Merging paired-end reads

Mehrdad · March 4, 2019, 11:57pm

I have received paired-end reads from HiSeq Illumina platform. The PCR amplicon was 480 bp in length, 2*240.

In merging by DADA2, how will they have overlapping while they have no bases in common? I am just curious to learn what is the concept of overlapping in merging two reads(R and F) each other when they have been read 50:50.

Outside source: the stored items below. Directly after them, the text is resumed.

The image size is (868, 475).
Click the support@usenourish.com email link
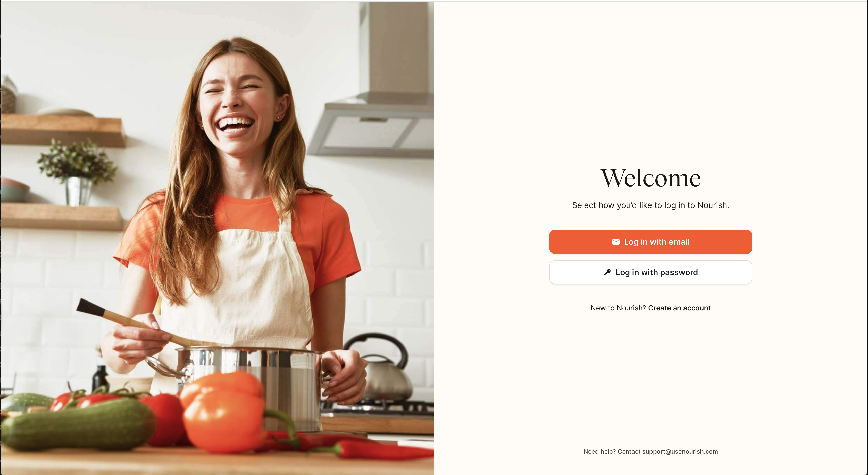pos(680,451)
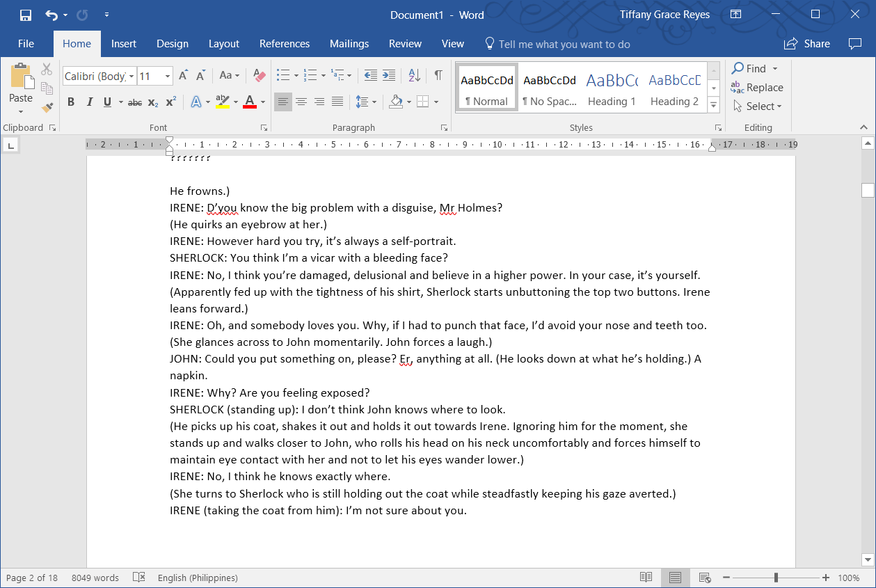Image resolution: width=876 pixels, height=588 pixels.
Task: Center align the paragraph
Action: [301, 102]
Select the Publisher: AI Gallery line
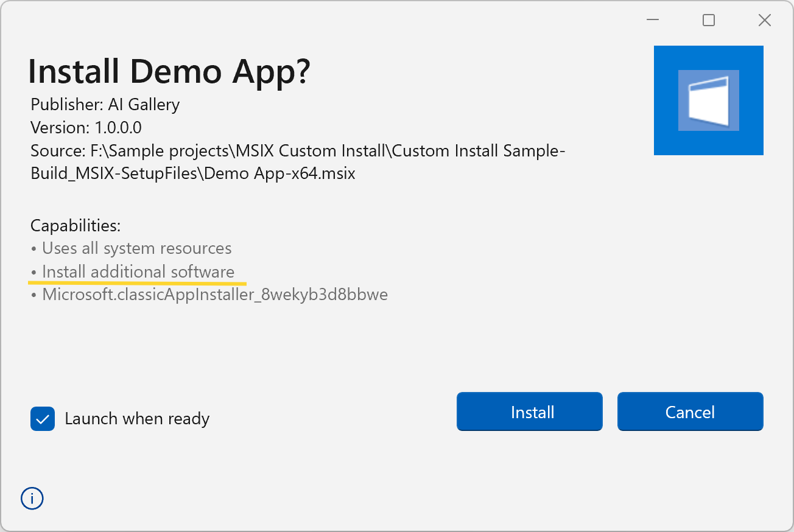Screen dimensions: 794x532 coord(105,105)
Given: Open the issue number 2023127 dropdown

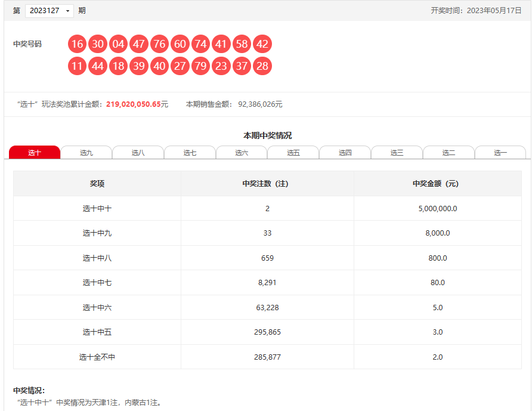Looking at the screenshot, I should 50,11.
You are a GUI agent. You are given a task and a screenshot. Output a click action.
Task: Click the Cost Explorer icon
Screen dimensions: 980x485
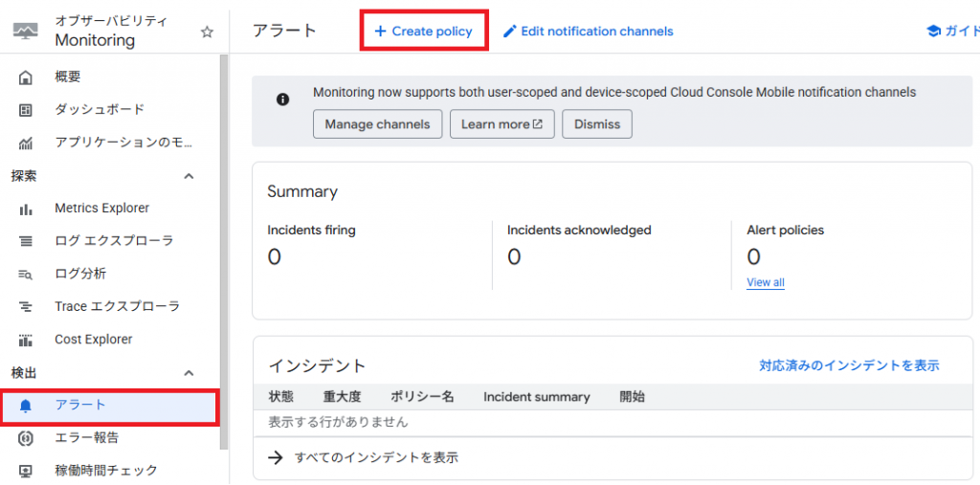(26, 340)
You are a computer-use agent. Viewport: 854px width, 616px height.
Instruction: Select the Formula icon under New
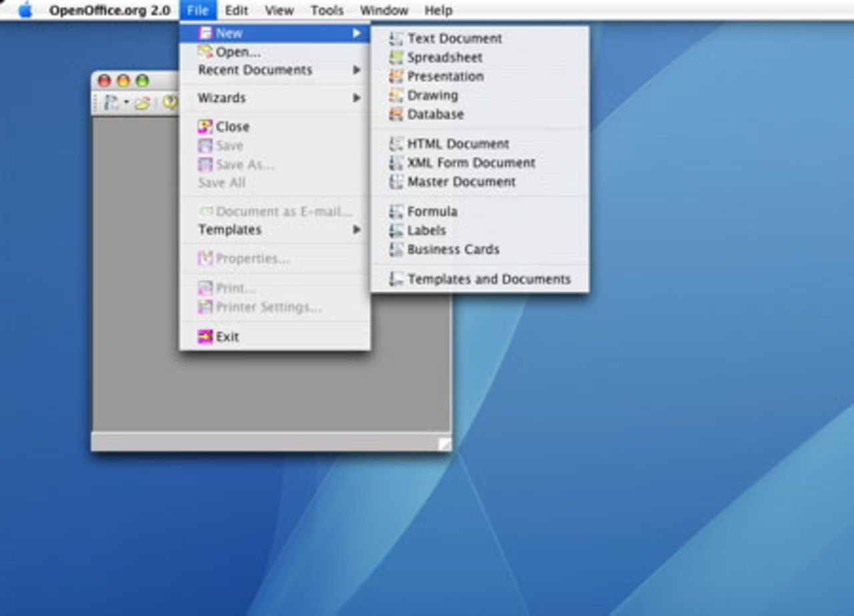coord(395,211)
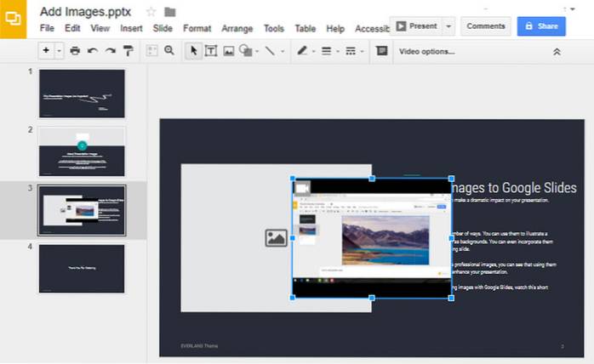Star the Add Images.pptx document
The image size is (594, 364).
151,11
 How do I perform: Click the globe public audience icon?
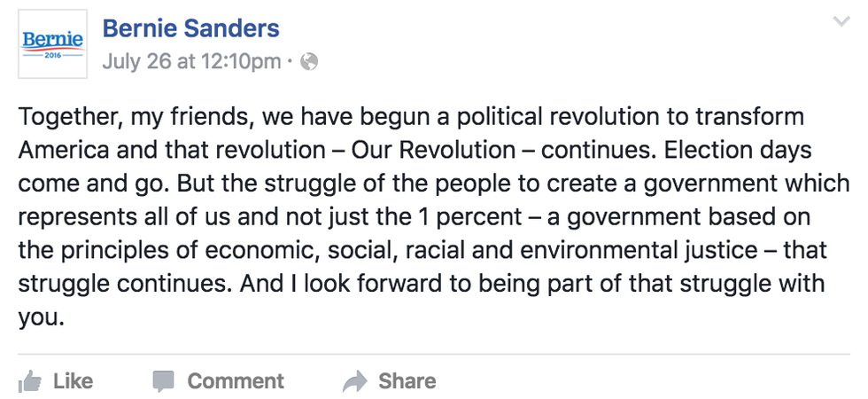[x=309, y=62]
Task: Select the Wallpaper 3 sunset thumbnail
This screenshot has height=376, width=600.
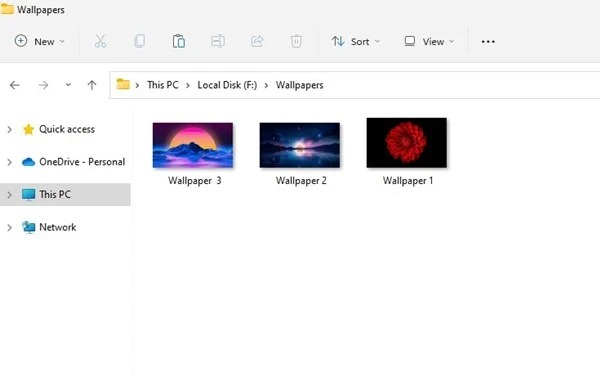Action: (x=192, y=145)
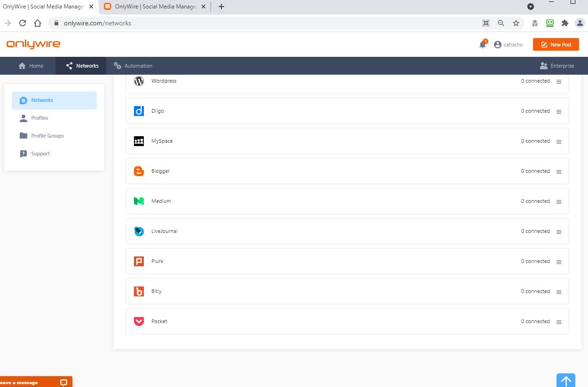Open the Automation tab in navbar
The image size is (588, 387).
point(133,66)
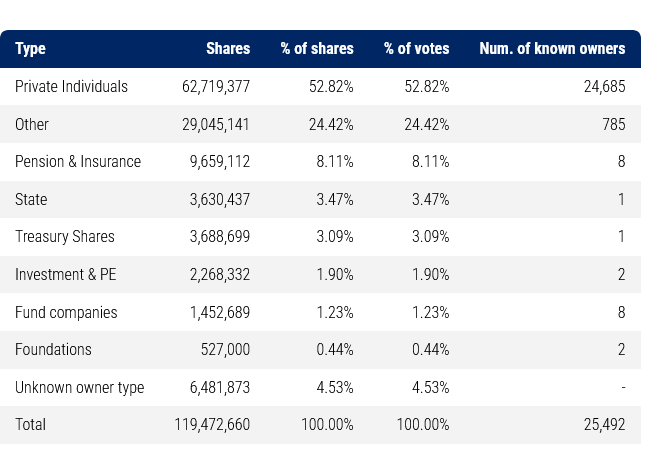Click the Total row label
The image size is (668, 474).
coord(31,425)
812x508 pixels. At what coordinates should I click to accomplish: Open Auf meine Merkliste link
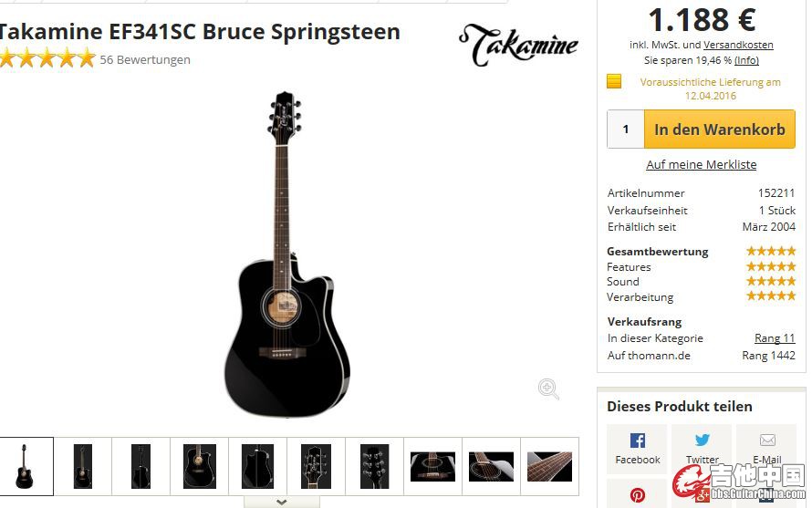(701, 164)
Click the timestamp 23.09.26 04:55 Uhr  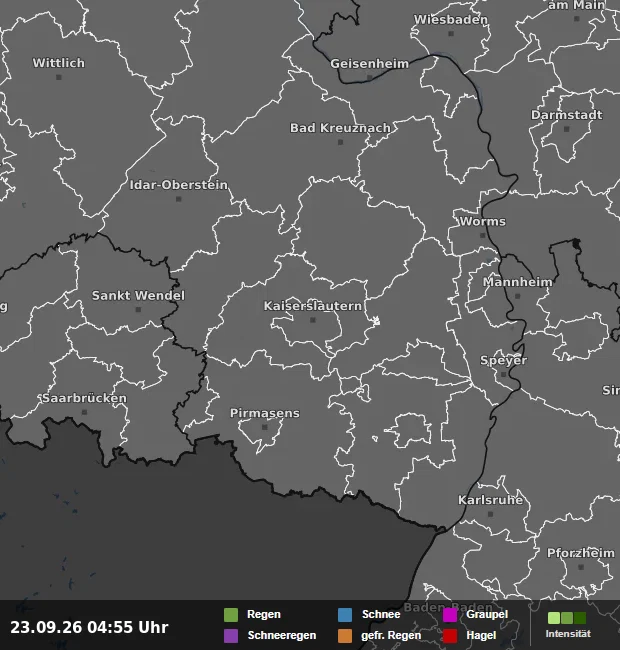pyautogui.click(x=89, y=627)
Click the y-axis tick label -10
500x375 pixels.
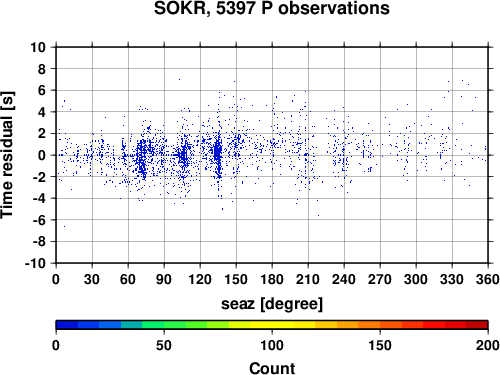click(35, 263)
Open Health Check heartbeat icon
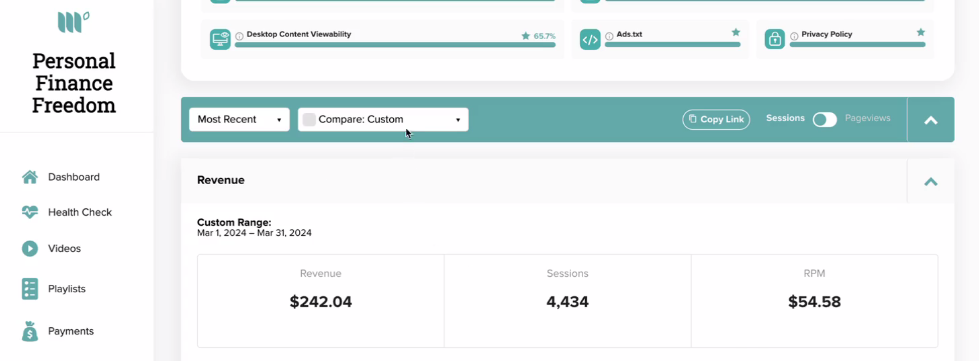The width and height of the screenshot is (979, 361). 30,212
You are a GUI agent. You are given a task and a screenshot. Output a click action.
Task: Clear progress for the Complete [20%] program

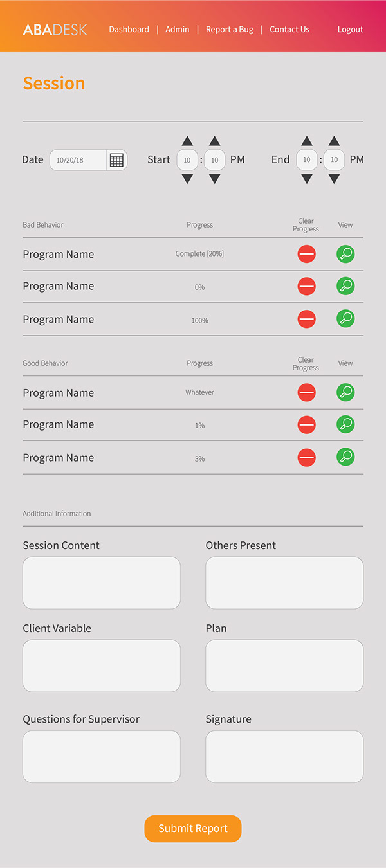(306, 254)
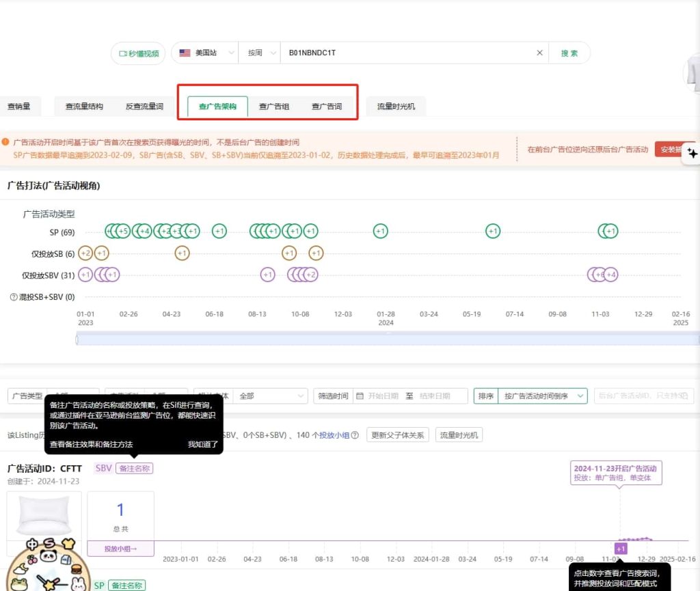The height and width of the screenshot is (591, 700).
Task: Click the 搜索 search button
Action: [x=569, y=53]
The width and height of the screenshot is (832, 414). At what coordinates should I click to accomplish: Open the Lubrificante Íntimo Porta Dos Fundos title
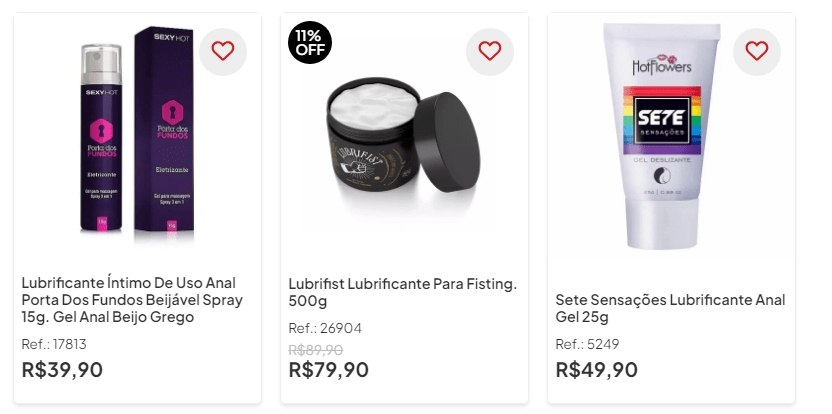(x=132, y=300)
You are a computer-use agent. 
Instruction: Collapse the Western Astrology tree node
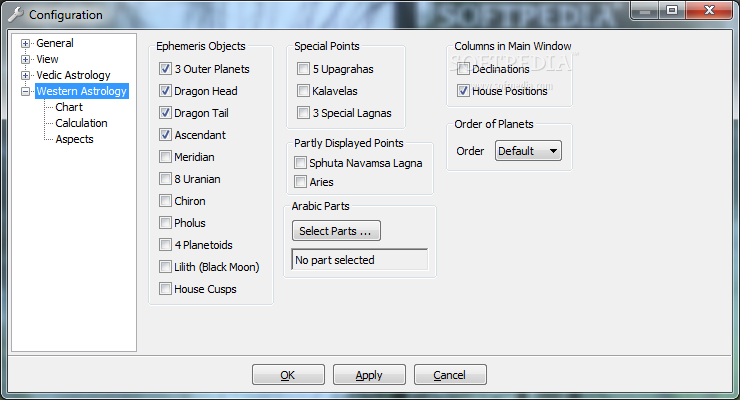point(26,91)
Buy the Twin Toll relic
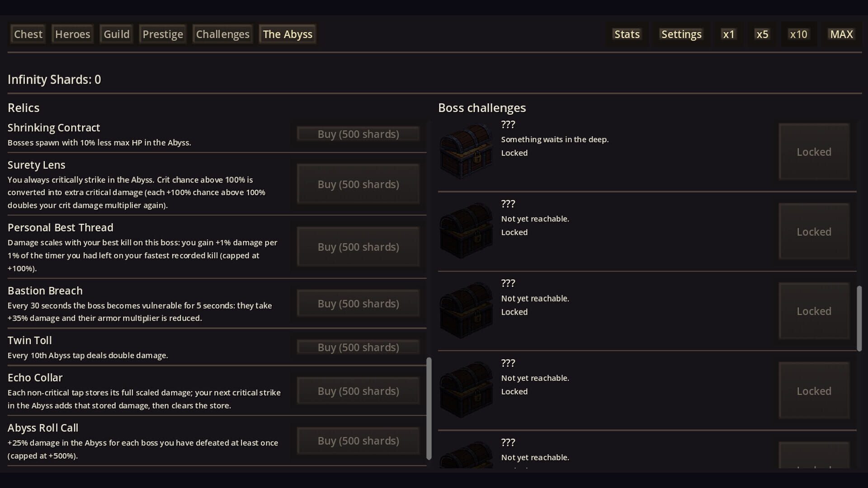This screenshot has height=488, width=868. [x=358, y=347]
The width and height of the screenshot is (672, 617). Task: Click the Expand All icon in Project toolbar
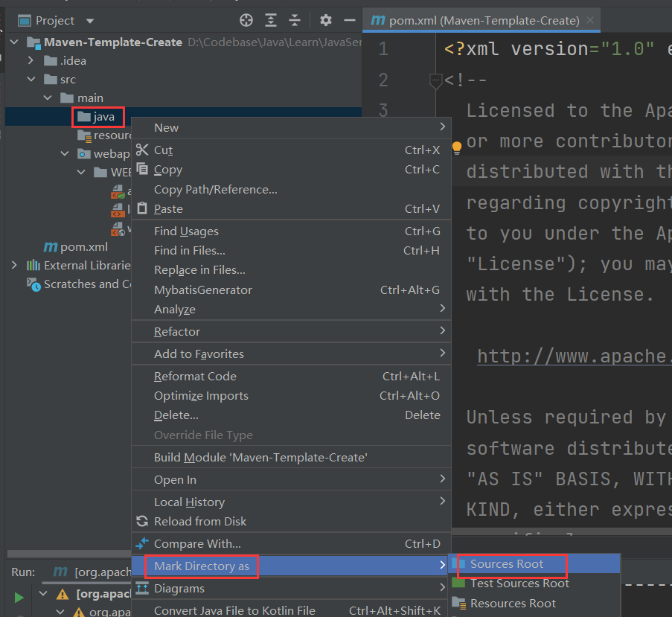[271, 20]
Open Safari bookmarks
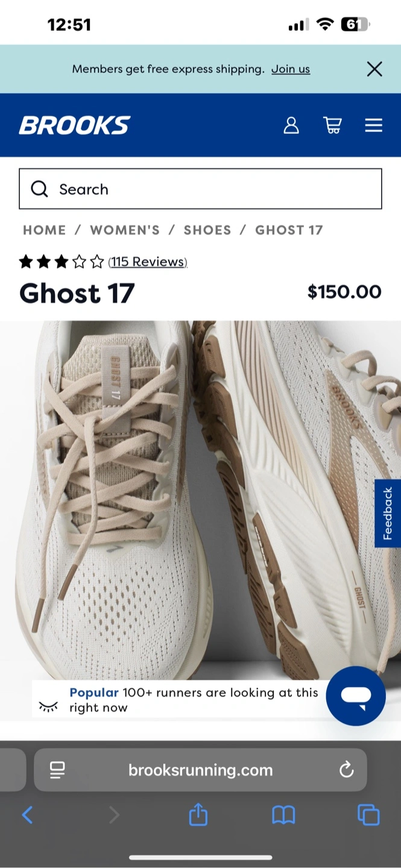The width and height of the screenshot is (401, 868). pos(283,816)
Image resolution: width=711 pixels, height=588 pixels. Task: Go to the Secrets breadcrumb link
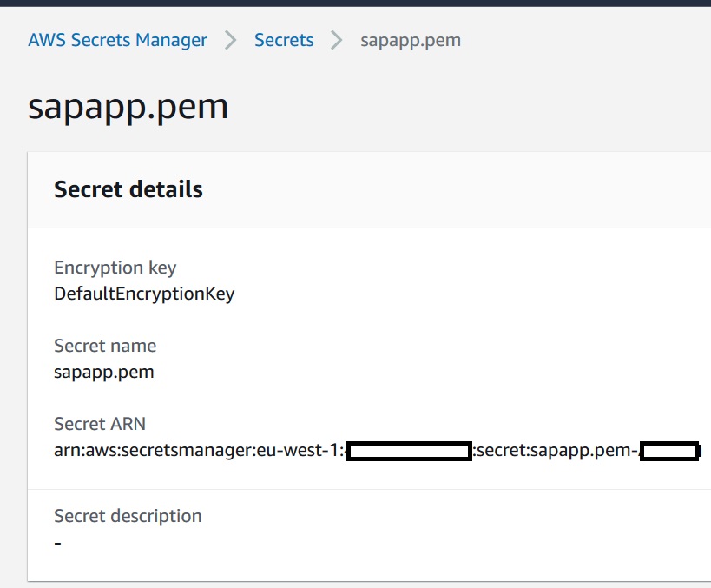point(284,40)

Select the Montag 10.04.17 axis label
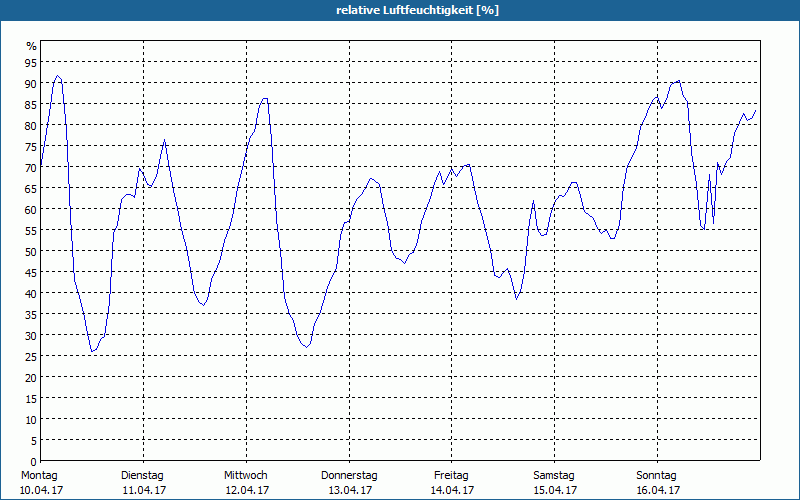[41, 483]
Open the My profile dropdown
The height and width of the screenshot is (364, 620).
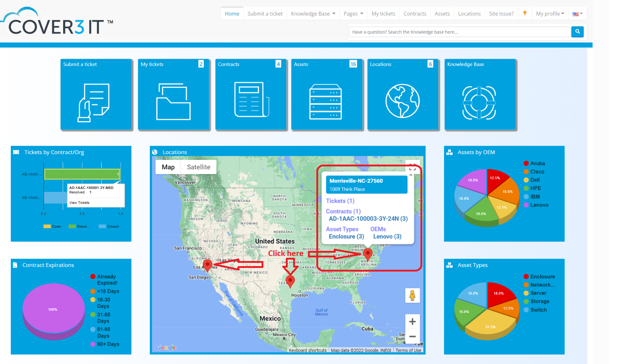pos(550,14)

For example, In my case PCR amplicon is 480 bp. It means 240 bp read from forward side and 240 bp from reverse side. It does not make sense to have a overlapping region there. This issue is not only for me, but also It think it is applied for everybody's data; otherwise, there is a special explanation that I an unaware.

Please enlighten me!

Thanks

Mehrbod_Estaki · March 5, 2019, 2:42am

Hi @Mehrdad,

How are you determining your amplicon length and 2x240 setup? Are you sure the run you are referring to is in fact 2x240bp? Most of the runs I see from Illumina machines are 2x250bp or 2x300 based on the chemistry kit you use. Is it possible that you actually had a 2x300 bp runs with an expected amplicon size of 480bp? Which means there would be 120bp overlap.
If in fact for some reason you had a 2x240bp run somehow and your expected amplicon size is indeed 480bp then you are correct in that there is no overlap.
q2-dada2 does not allow for merging reads without any overlap. The stand-alone DADA2 in R does have an option for this but it is not advised. My personal opinion on the matter is also that if you have no overlap, just use the forward reads. Without proper merging you are very prone to spurious sequences. Most paired-end runs will certainly consider the need for proper overlap in their design so I would disagree with:

Just double check with your facility/machine to see the exact run specificiations as well as double check your primer designs and targeted amplicon lengths.